Me preguntó por qué me importaba tanto el podrido, él sabía por las flores que llevaba muchos años muriéndose. Yo le mentí y le dije que los árboles tardaban mucho tiempo en morir, que era un proceso lento, tan solemne como triste y que quería acompañarlo.

La verdad era que, aunque condiciones no le permitía ser el mejor narrador del mundo, me encantaba que me hablara de esas épocas en donde la magia existía y todo el mundo estaba conectado por una red aún mejor que el internet.

El chiste de toda historia es que no hubiera seguido si el protagonista no tomase una insensata decisión, una de que de haber escogido la correcta, este relato no sería más que una anécdota extraña. Pero, todos saben que no fue así, y tienen todo el derecho de juzgar mis decisiones como irresponsables pero yo solo era un niño con más curiosidad que instinto de supervivencia así que espero que también entiendan mi proceder.

Entonces, viendo que mis padres no cambiaban su estrategia de dejarme encerrado hasta que les dijera lo que pasaba, empecé a escapar en las noches por balcón de mi habitación. Aun no entiendo la ridícula coincidencia de que nada me pasó durante esas temerarias escapadas, ni se los dije nunca, pero recuerdo como con los ojos de los árboles, espiaba que nadie me siguiera.

Así pasé mis noches, tratando de descifrar el código que eran las palabras del podrido, que cada vez parecían más difíciles y parecidas al vocabulario humano que otra cosa.

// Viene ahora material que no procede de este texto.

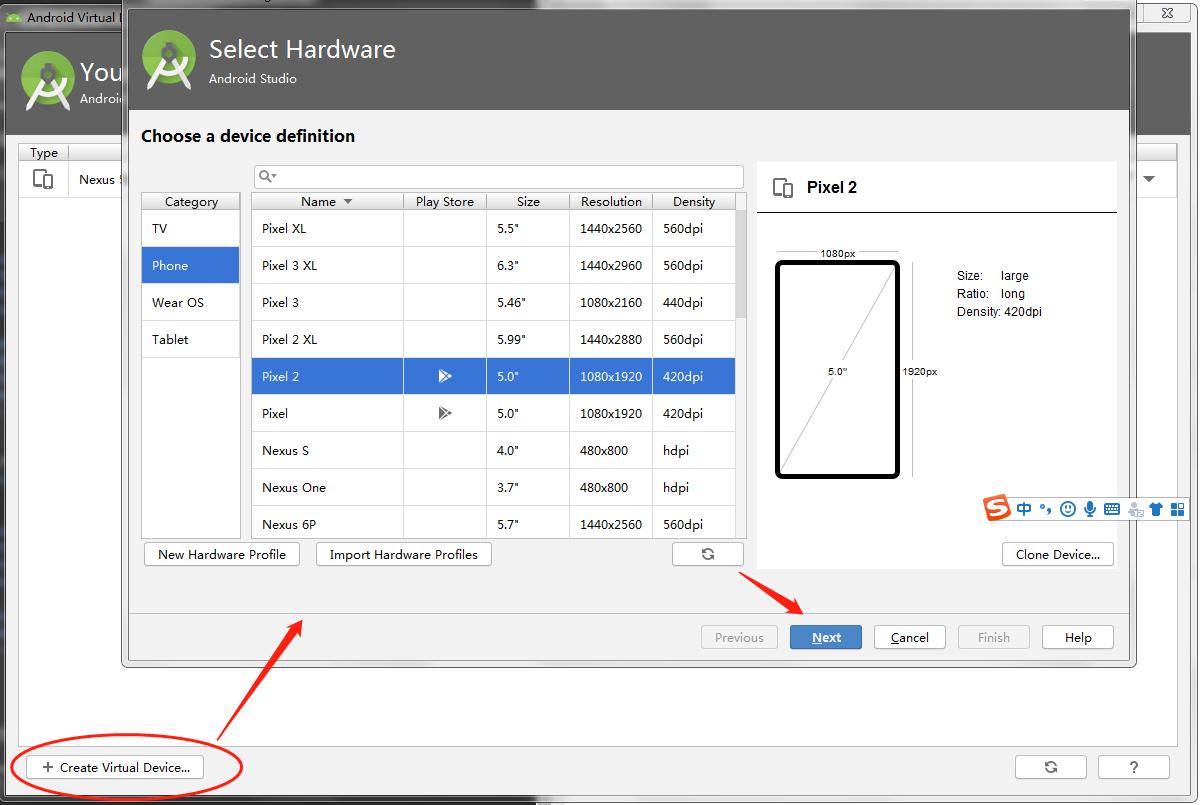Click the Sogou input method logo

(997, 508)
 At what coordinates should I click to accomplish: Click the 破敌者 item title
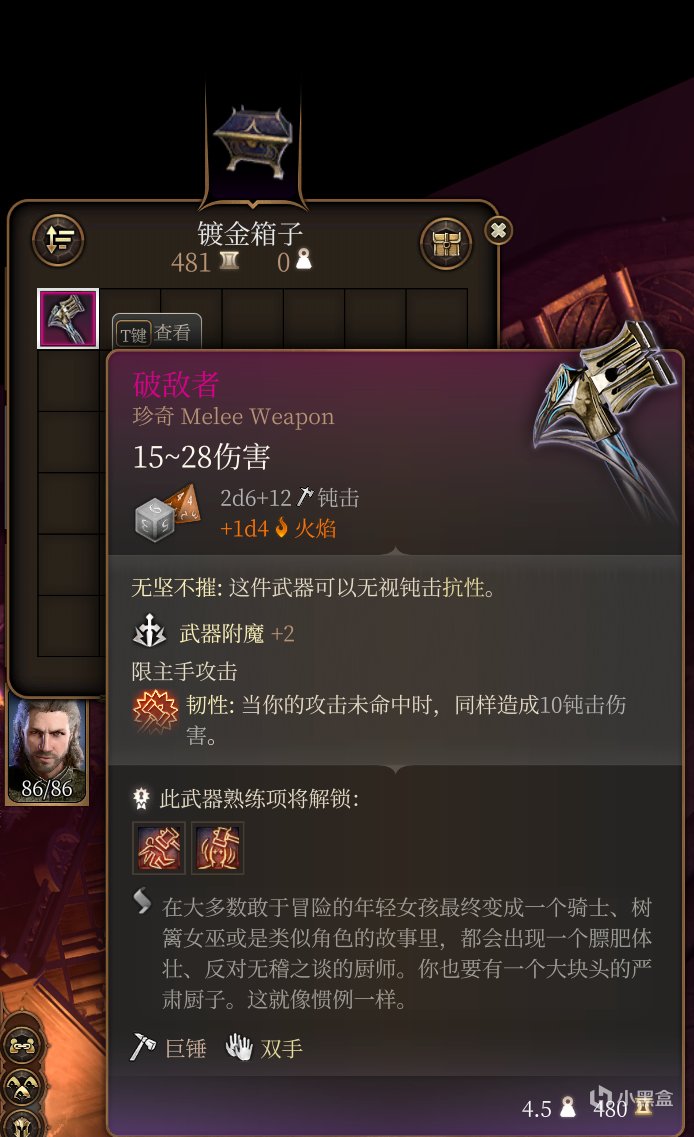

Mi abuela vio con preocupación cómo violáceas ojeras se formaban bajo mis ojos, que dormía gran parte del día, y que comía cada vez más poco. El día se volvió noche, y noche mis días, los niños no son animales nocturnos, y al igual que cualquier criatura que se la expone a un cambio de horario que no es el natural, mi mente empezó a embotarse como una masa flexible y moldeable, lista para la manipulación.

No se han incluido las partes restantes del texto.